Active structures for noise and vibration reduction are increasingly used in the low frequency range in the aircraft industry. These structures are combinations of lightweight materials and integrated transducers such as piezoelectric ceramics. The poor damping properties of lightweight materials in the low frequency range are significantly improved by controlling the transducers. The placement of the integrated transducers within the lightweight structure is of crucial importance for the performance of the active system. In this thesis a concept is investigated, which integrates the real behaviour of an adaptive feedforward control system in the placement of piezoelectric transducers. The performance of an adaptive feedforward controller is determined by the causality of the system and the system order which is based on the filter weights, the reference sensors, the error sensors and the secondary sources (actuators). To develop an efficient system with minimum order the number and the positions of the sensors can be optimized. The optimization of the sensor positions is carried out by an energy cost function which is based on the observability Gramian. The performance of an adaptive feedforward control system in steady state is calculated by an optimal causal control system. Furthermore, the placement of the transducers is optimized by a genetic algorithm.

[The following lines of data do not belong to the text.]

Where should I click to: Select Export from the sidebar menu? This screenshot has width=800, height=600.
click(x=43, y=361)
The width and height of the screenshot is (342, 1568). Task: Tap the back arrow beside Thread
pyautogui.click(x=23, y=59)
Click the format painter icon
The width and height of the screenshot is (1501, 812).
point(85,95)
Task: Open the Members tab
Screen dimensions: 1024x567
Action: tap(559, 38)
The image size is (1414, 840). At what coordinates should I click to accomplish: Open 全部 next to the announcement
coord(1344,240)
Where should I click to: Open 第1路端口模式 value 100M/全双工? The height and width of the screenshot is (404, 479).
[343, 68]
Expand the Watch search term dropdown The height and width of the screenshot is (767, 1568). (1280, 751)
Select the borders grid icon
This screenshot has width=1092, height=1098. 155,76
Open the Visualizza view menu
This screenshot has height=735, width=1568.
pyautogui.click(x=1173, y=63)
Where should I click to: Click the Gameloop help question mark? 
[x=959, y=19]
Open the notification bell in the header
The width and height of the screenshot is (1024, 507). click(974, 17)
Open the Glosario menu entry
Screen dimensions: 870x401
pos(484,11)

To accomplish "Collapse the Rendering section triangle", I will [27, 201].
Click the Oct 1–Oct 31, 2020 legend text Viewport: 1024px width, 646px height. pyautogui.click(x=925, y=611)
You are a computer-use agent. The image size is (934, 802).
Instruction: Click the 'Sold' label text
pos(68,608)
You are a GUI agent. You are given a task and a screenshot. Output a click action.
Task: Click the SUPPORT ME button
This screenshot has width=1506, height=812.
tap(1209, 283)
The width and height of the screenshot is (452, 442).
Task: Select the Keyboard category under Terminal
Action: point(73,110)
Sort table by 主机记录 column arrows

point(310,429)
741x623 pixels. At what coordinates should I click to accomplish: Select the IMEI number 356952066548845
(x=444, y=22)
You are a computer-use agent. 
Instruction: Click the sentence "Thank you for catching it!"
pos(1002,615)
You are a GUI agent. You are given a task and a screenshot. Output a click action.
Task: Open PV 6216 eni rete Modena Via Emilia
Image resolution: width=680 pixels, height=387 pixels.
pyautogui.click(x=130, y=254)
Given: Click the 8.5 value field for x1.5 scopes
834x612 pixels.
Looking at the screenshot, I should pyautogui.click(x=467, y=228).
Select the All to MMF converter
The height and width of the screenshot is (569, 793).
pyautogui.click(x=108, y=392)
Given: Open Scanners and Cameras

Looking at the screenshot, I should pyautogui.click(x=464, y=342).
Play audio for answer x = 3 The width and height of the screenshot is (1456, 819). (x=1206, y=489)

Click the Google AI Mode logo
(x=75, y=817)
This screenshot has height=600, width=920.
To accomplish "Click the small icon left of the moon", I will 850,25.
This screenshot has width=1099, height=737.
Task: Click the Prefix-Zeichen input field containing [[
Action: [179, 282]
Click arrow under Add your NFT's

The cost function of the genetic optimization algorithm is based on the optimal causal control system, so that the genetic optimization calculates the best locations of transducers which should be used by an adaptive feedforward control system. By simulating an adaptive feedforward control system of a CFRP panel is shown that an adaptive feedforward control system in steady state has got the same performance as an optimal causal control system. Furthermore, the genetic optimization algorithm is calculated for a FE modelled steel plate. In the optimization process two different cost functions are applied, the first is based on the optimal causal control system and the second is based on a non-causal frequency domain optimal control system. The location of the piezoelectric transducers and the performance of the active systems are different. Finally, a steel plate equipped with sensors and actuators is measured by experiment. The plate is controlled by an adaptive FxLMS-Algorithm. The result equal the prediction of the simulation achieved by the optimal causal control system.